Early Days Of Pre-Compton And Environs
The origins to Compton Bassett and its surrounding region stretch back almost 10,000 years, following the end of the last ice age. As the climate became warmer humans began to move in to the region. The earliest finds of human activity are flint tools from the Mesolithic period (c.8,000–4,000 BC), indicating post-glacial activity of people hunting and gathering across the region. It was a largely nomadic existence based on the movement of grazing animals and fruit gathering.The occurrence of flint for tool-making in chalklands such as ours made this a resource-rich place in which to be, so the downs immediately south and east became a hotbed of activity as time went on. And unlike other parts of Britain, the landscape of the Wiltshire downs was dominated by open grassland and only punctuated by outcrops of woodland. Into the Neolithic (c.4,000–2,500 BC), the practice of cultivation and animal husbandry began to take hold and there was a move towards a more sedentary life, as the idea of land division and constructing earthworks and monuments was initiated (eg West Kennet Long Barrow, Windmill Hill, Avebury, Silbury Hill). Windmill Hill, 2½ miles east, is the largest and one of the oldest known examples of a causewayed enclosure (initial phase 3,800 BC), which is an earthwork made up of concentric rings of ditches with frequent breaks, or causeways. Its purpose seems to have been as a meeting place for large gatherings of people; numerous cattle and sheep bones found excavated from the ditch fill suggest that it could have been an important place for ceremonial meetings or feasting. A settlement in the Compton Bassett areapossibly existed in one form or another from about these times.
Early Bronze Age pottery and worked flint were discovered from test pits dug near Compton Farm in a research project carried out in 1994; this offers the first clear indication of occupation. Other evidence through the Bronze Age (c.2,500–800 BC) comes from the circular burial mounds that pepper the landscape, of which we have six in the parish.
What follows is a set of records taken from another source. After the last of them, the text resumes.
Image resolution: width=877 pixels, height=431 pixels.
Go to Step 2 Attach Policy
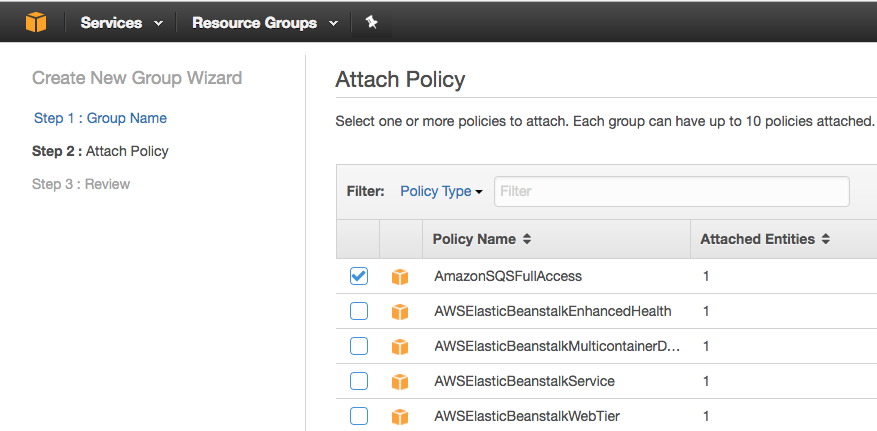(100, 151)
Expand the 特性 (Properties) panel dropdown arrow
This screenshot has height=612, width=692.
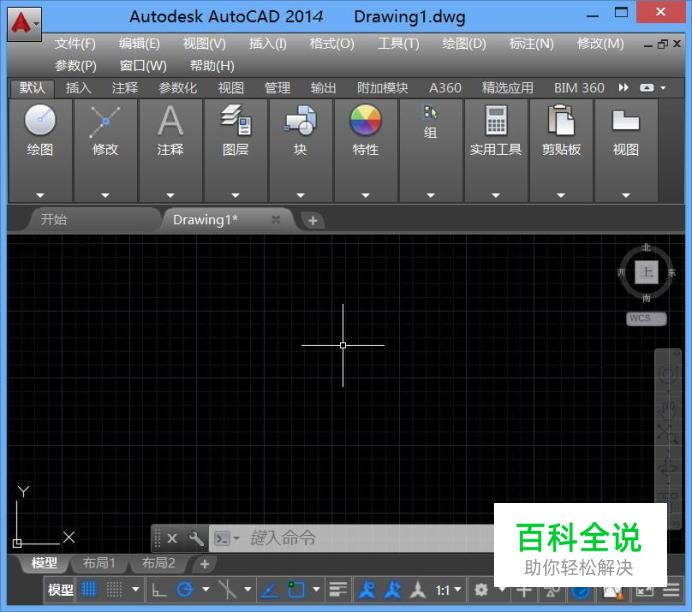coord(366,195)
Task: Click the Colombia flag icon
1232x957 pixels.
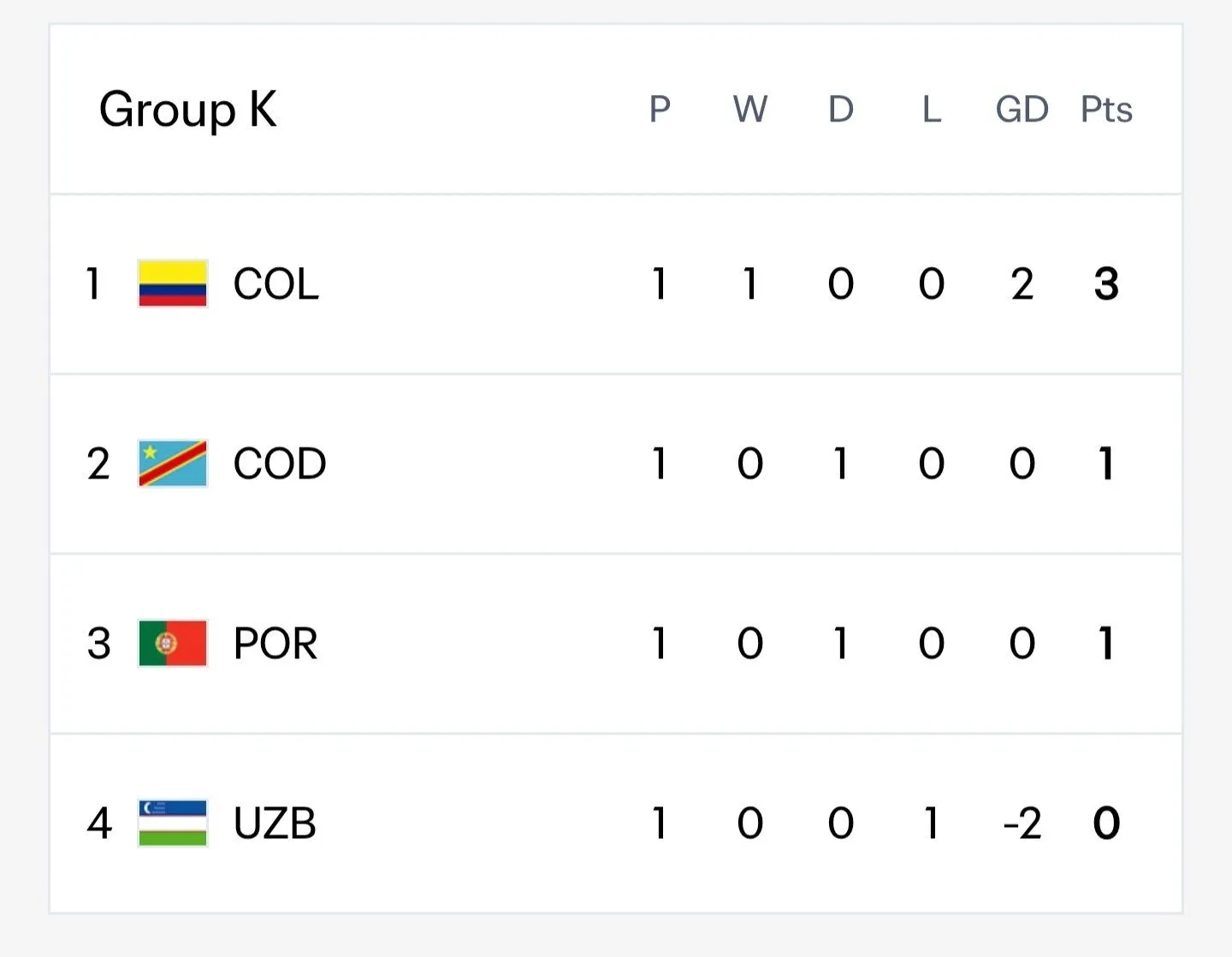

The nearest is in Mount Wood and is a fine specimen at over 3 metres high and around 15 metres in diameter; it is so high and conical shaped, that it has been suggested it could concievably be a later, and rare, Romano-British example.
There is also evidence of late Bronze Age (c.1,000 BC) activity on the top of Cherhill Down, when the first digging of banks and ditches to enclose a 6 hectare site was carried out. Some 500 years later, the enclosure was developed further, extending the earlier work to 9 hectares and creating more elaborate ramparts along the boundary, as well as many internal features of pits and probably round houses. Today, we know this site as Oldbury Castle Hillfort. It is the nearest Iron Age (800 BC – AD 100) presence to the village, that can be seen today. Roman occupation left traces within the parish, such as pottery fragments in the scarp face at Roach Wood and a probable pottery kiln near Manor Farm. The remains of early medieval watermills and fishponds lie about 500 metres south-east of Freeth farm and were mentioned in Domesday Book (AD 1086). The original mill was most likely used for grinding corn and was converted to a fulling mill probably between the 14th and 16th centuries.
The Three Domesday Estates
The early communes that would evolve and later become Compton Bassett appear to have developed from two spring-line settlements. The first originated at the mouth of a coombe where the church and present main house lie. A second settlement with the buildings of Compton Cumberwell manor stood at the mouth of another coombe half a mile north-east. A third estate recorded in Domesday looks to have merged with Compton Bassett manor early in the 13th century, and may have existed near Freeth Farm.
From around the 9th century AD the settlement of Compton [Bassett] was in the hundred of Calne. As was the case under the feudal system the king was the only true ‘owner’ of land in England. In Domesday Book Contone (possibly King’s Land), is given as the latinised version for the origin to modern Compton Bassett. Following the Norman invasion, Domesday Book recorded Compton [Bassett] as three estates totalling 17½ hides, an assessment chiefly based on land quality rather than actual area and used for taxation. It is estimated to have had sufficient arable land for 12 plough teams, together with 68 acres of meadow, 30 acres of pasture and 30 acres of woodland. The population was said to be 53 households (possibly around 190 to 220 people), putting it in the top 20% of settlements recorded in Domesday. Consequently, Compton was obliged to provide three fully armed soldiers for service to the king. Domesday records the names of a tenant-in-chief, or overlord, who ‘held’ the land on behalf of the king.
Compton Estate
Standing at the mouth of a coombe, along which runs the track commonly referred to as Hooper’s Lane, was Compton Cumberwell manor (also Comberwell, Comerwell). This third estate also comprised 6 hides. Andrews & Drury’s map of 1773 places the name ‘Compton Comerwell or Comberwell’ across the middle area of the present village, roughly from White’s farm to Compton Hill. Cumberwell is probably derived from cumb, Old English for a short valley, ‘by a stream or spring’.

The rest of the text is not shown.